### 抜粋本文
________
この事業は前回本院が調査した11年6月において事業実施機関の資金不足により、軌道、車両等の日常の維持補修が十分に行われず、旅客数が減少したり、貨物の取扱いを中止したりしていて、同線の輸送力が増強されておらず、援助の効果が十分に発現していなかったことから、本院は、平成10年度決算検査報告に特定検査対象に関する検査状況としてその状況を掲記している。
イ 検査及び現地調査の結果
同線は、事業実施後に輸送実績が徐々に低下しており、18年の二度の台風により軌道、橋りょう等が損傷して以降は、全列車の運行を停止していた。また、無断で鉄道敷地内に多数の家屋、店舗等が建てられていたり、無許可の簡易台車が頻繁に通行したりしていた。さらに、修復した区間の軌道については、沈下した路盤を周囲の土砂で補修したためぜい弱になっていたり、コンクリート製の枕木に比べて強度や耐久性が劣る木製の枕木が多用されていたり、鉄橋の一部の部材が腐食していたりしており、列車を高速かつ定刻に運行するためには、原状回復のみならず、更なる改修が必要になると認められる。
外務省及び銀行は、平成10年度決算検査報告を踏まえて、11年から現在まで、援助の効果を発現させるために、フィリピン政府や事業実施機関に対して継続的に協議や助言を行ってきたとしている。しかし、12年に銀行が実施した事後評価では、事業実施機関における軌道等の維持管理体制や財務状況の悪化により援助の効果がその後も発現しないことが懸念されていた。また、19年に銀行が実施した事後モニタリングにおいて、この事業の根本的な見直しと事業計画の再検討の必要性に言及していたにもかかわらず、銀行は見直しなどを含めた協議・検討を事業実施機関との間で行っていなかった。そして、この事業の目的である同線を高速かつ定刻に運行できる鉄道にすることについては、21年6月の本院による現地調査の時点においても実現のめどが立っていない。
以上のように、援助の効果が十分に発現していない事態は適切とは認められず、外務省及 び機構において必要な措置を講じて効果の発現に努めるなどの改善の要があると認められ る。
このような事態が生じているのは、次のことなどによると認められる。
________
### 提供情報
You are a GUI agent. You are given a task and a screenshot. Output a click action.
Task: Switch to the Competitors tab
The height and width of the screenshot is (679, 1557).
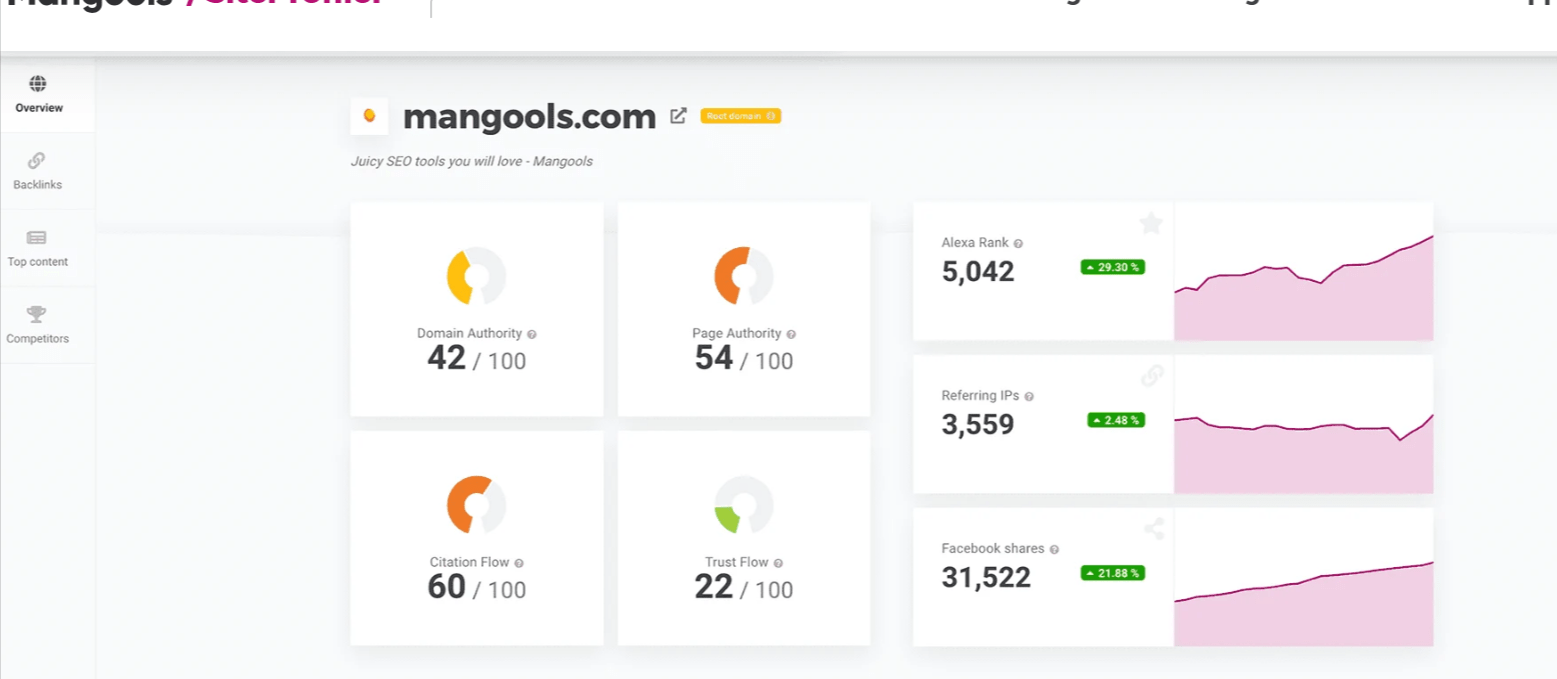point(38,324)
________
### 課題内容
フィリピンの鉄道援助事業に関する検査報告を、最後の一文の後から書き継いでください。 一覧は、この検査報告とは関係がありません。

### 課題の結果
ア 連携D/Dについては、機構において、連携D/D の実施を要請する事業実施機関に対する連携D/Dの目的及び趣旨の説明、相手国の技術水準や経済的な施工等に対する考慮並びに円借款事業の入札までに長期間を要するに至る事態が生じた場合の対応に対する検討が十分でなかったこと
イ 地方都市水質改善計画については、外務省及び機構において、計画策定時に揚水費、薬品処理費等の費用及び無収水率を勘案した事業の持続可能性に対する検討が十分でなかったこと並びに老朽配水管の改修工事を実施する必要がある旨の事業化調査報告書の提言を踏まえた事業実施機関に対する積極的な協議・助言が十分でなかったこと
ウ 国鉄南線活性化事業については、銀行において、事後モニタリング等を踏まえた対応が十分でなかったこと
援助の効果が十分に発現するよう、次のとおり意見を表示する。
ア 機構は、円借款事業を迅速化するため、連携D/Dに代わる新たなスキームを整備して、今後も引き続き機構の負担で実施設計調査を行うこととしている。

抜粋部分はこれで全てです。